5 Steps You Should Take Now to Plan for Retirement
Benefits of retirement planning vary for each individual, Retirement planning is not a one-size-fits-all approach. The amount of money that each individual needs to live comfortably during those years depends on many different factors. In addition, the plans you make now are likely to evolve over the course of your working years.
To feel prepared for and achieve peace of mind about your retirement years, you need to set a strong foundation through planning that will ensure you live those years to their maximum.
While the process might not sound glamorous, the benefits of retirement planning far outweigh the time and effort, saving you time, money, and difficulties due to unforeseen events in the long run.
The question everyone has on their mind when entering retirement planning is, “how much money will I need?” Here we outline the steps needed to construct a solid plan while answering this very important question.
1. Start early. This is likely not new advice to you, but it has always remained true. The earlier you start planning for retirement, the better off you and your money will be by the time you are able.
The earlier you start, say, in your 20s, the riskier you can be with your investments, because realistically you will not need that money for years to come. Whereas if you are saving later in life, you would want to focus your investments on less risky, more stable securities, so that you are ensured to have money to live on.
This being said, it is never too late to start planning and saving. Regardless of where you are in life, the benefits of retirement planning are best maximized by saving whatever you can right now.
2. Identify and prioritize your goals. While it is worthwhile to place your hard-earned money into saving for retirement, it might not be your highest priority depending on the existing debt you have, and other goals that you may be working toward.
For example, you would not want to enter retirement with outstanding credit card debt or student loans, so a higher priority of yours may be paying this debt down first while you allocate a smaller portion of your income to retirement.
You may also be allocating savings toward other life goals, such as supporting a child through college or a home improvement project.
Identifying and prioritizing your goals will help you determine just how much money you can feasibly put toward retirement savings now, and when you can expect to add more in the future.

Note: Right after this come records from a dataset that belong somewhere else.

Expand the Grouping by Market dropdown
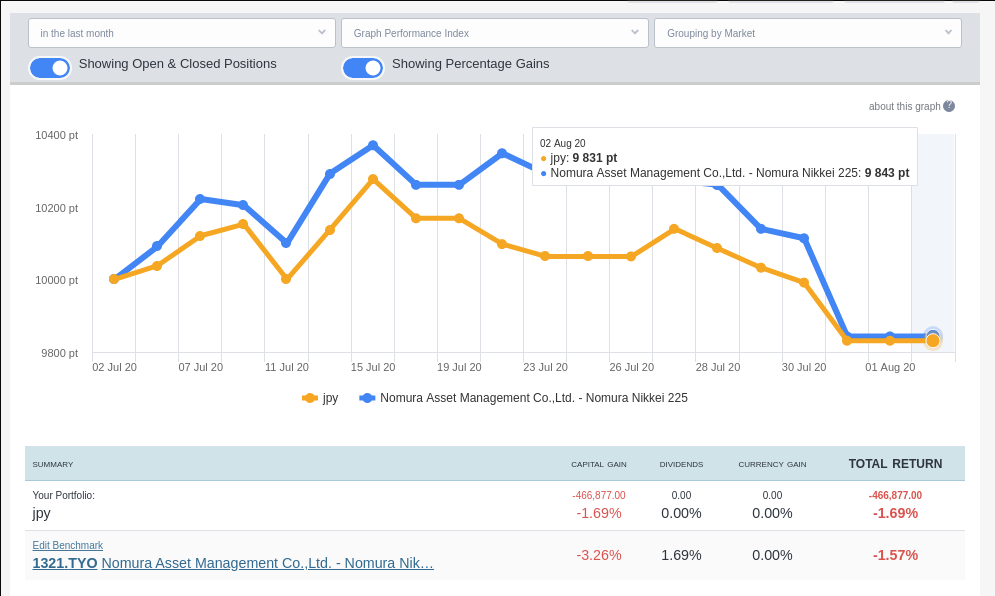Viewport: 995px width, 596px height. pos(807,33)
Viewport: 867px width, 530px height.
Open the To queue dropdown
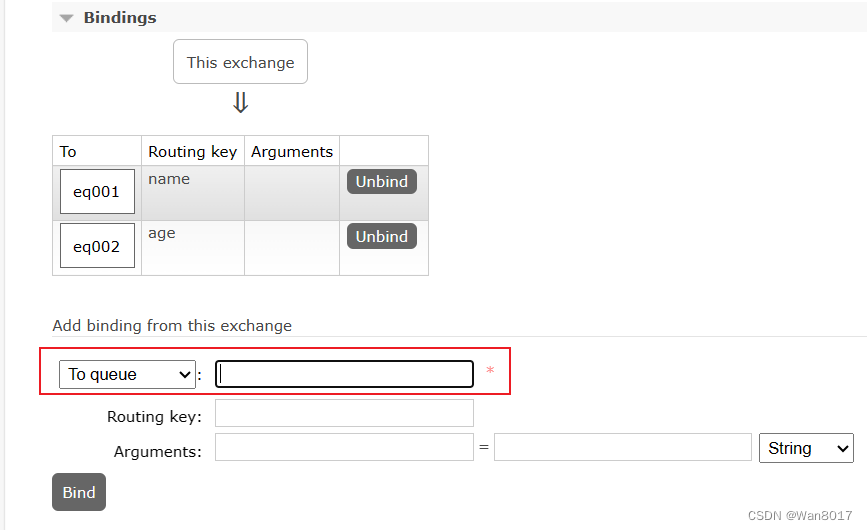(127, 375)
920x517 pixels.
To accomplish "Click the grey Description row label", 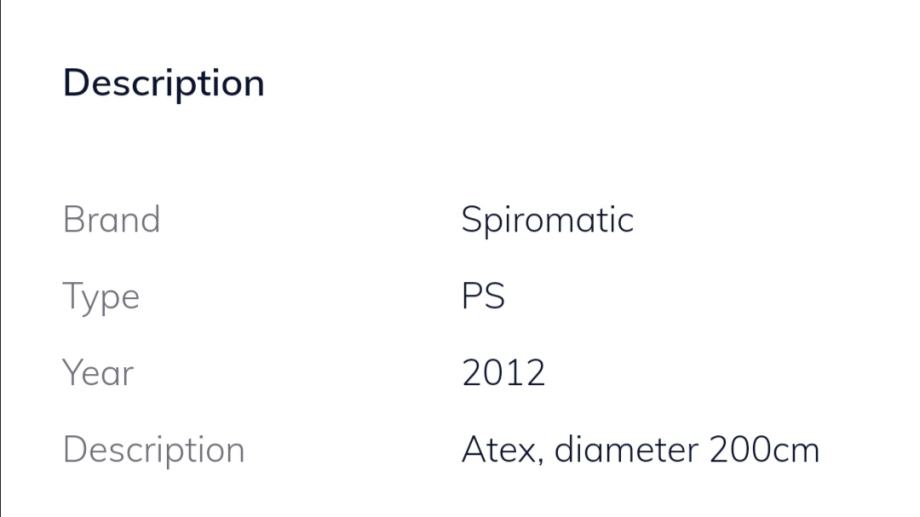I will (x=153, y=450).
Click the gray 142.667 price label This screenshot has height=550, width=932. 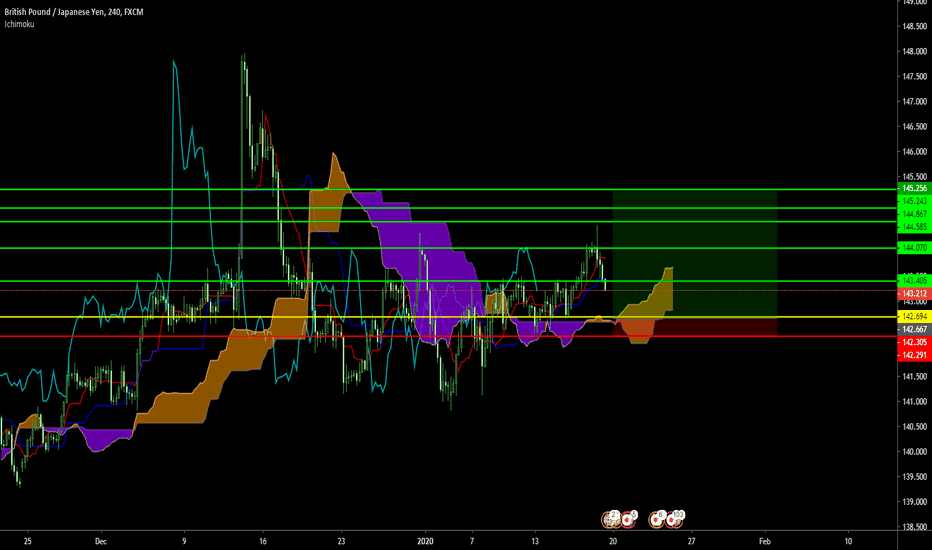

3. Identify how much you will need. When considering the amount of money you will need to be able to live comfortably on during retirement, you need to set realistic expectations regarding your spending habits.
According to Fidelity, you should expect to spend 55-80% of your current annual income while in retirement. You can expect to spend less than you do now on items such as housing, due to downsizing or moving to a cheaper location, but you may spend more on healthcare.
The 25% gap in the percent above is also due to the nature of lifestyle that one expects to live while retired. If you plan to be very active during that time, you will want to increase the amount of spend you are budgeting for.
There will always be unforeseen factors that impact your overall spend – cost of living is steadily increasing, and people are living longer. One of the many benefits of retirement planning is to mitigate against these events.
Identifying your current, primary buckets of spend now will help you identify what you can expect to increase as well as decrease during the time in which you wish to retire, while adding in some cushion for the unforeseen.
4. Assess your risk strategy. We briefly touched on risk in the first item but will expand upon it here. Contemplating how much risk you are willing to take within your investments is going to influence the retirement plan(s) you choose.
With all the unpredictability within the market in recent years, how can one still apply a certain amount of risk to their retirement savings to maximize their money while also protecting what they have? The answer lies in a balance of risk and considers factors such as the goals you identified above, your income, and your age.
One of the benefits of retirement planning at a younger age is the higher amount of risk you can afford to take with whatever amount you are comfortable allocating. This risk should be scaled back over time as you approach your desired retirement age.
Generally, it is not a good idea to consistently change your long-term investments based on short-term market fluctuations, as they tend to even out over time. Hiring a financial advisor is a simple way to have someone watch the market for you and assess changes to your plan accordingly.
5. Pick a plan. Now that you have considered all the factors surrounding how much money you should be saving, it is time to pick the right type of plan for your needs and goals.
Between 401(k)s, IRAs, and annuities, it can get overwhelming fast. Each of these plans have their own unique advantages as well as tax implications, but the good news is that all of them can be profitable. You can read more about each type of plan through the IRS website.
If your current employer offers a retirement plan, it might be best to start there. Knowing how much your employer contributes to the plan will help you understand if this plan is sufficient for your needs, or if you need to supplement your savings by opening another retirement account externally.
If your employer does not offer a retirement plan, you can work with a financial advisor to choose and open a plan for you or utilize one of the many easy-to-use websites online.
As we have outlined here, the benefits of retirement planning are numerous. Starting your planning process now will have positive, far-reaching effects into your ability to retire at your desired age.
Keep in mind that this process will, as it should, evolve based on your life events and does not have to be perfect from the beginning. Allocating even a small amount will put you on the path toward a happy, fun, and carefree retirement.